Essentially, CSA is like multiple simulated annealing (i.e. m independent SA processes run in parallel), except that the acceptance probability at each step is calculated as a function of the current state across all m processes. For a more complete description of the general CSA algorithm, see Description of CSA below.


Using pip:

pip install pycsa

Directly from GitHub:

pip install -e git+


See examples/travelling_salesman.ipynb for an example of CSA applied to the travelling salesman problem (TSP).


Feel free to submit pull requests and issues.


See LICENSE.txt.

Description of CSA

Suppose we are trying optimize (meaning minimize, in this case) some function my_function() which takes x as input and outputs a float.

We are going to run m processes in parallel. Therefore x_i will denote the current solution for the mth process.

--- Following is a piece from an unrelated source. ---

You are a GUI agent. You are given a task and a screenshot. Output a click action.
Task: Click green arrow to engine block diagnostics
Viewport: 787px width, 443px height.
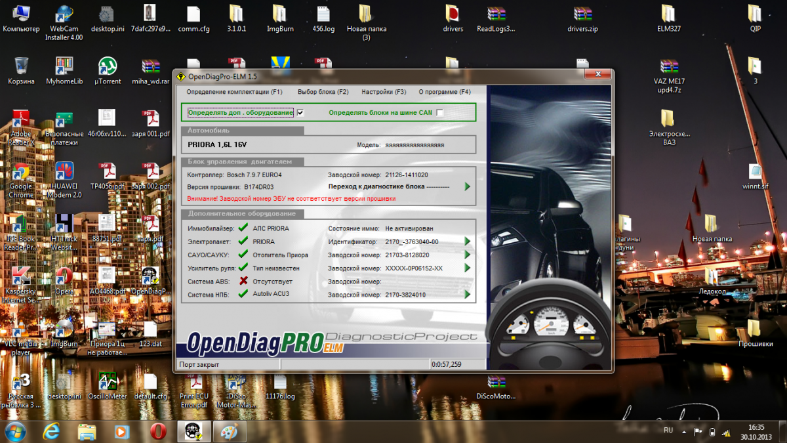pyautogui.click(x=468, y=187)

Before describing the algorithm, we will need to define the following functions and parameters:

  • energy_func(tac, ...) is a function which takes tac (the acceptance “temperature”) and the quantities my_function(x_1), ..., my_function(x_m) as input and outputs a float. That is, energy_func represents the “energy” of the current solution set x_1, ..., x_m.

  • generation_schedule(tgen, iteration) is a function which takes tgen (the generation “temperature”) and the number of the current iteration as input. The generation_schedule function determines how much tgen is decreased at each iteration. A typical choice for generation_schedule is just to multiply the current value of tgen by 0.9999.

  • default_tgen is the initial value given to tgen.

  • acceptance_schedule(tac, iteration) is a function which takes tac (the acceptance “temperature”) and the number of the current iteration as input. This function determines how much tac will be decreased at each iteration. A typical choice for acceptance_schedule is just to multiply tac by 0.99.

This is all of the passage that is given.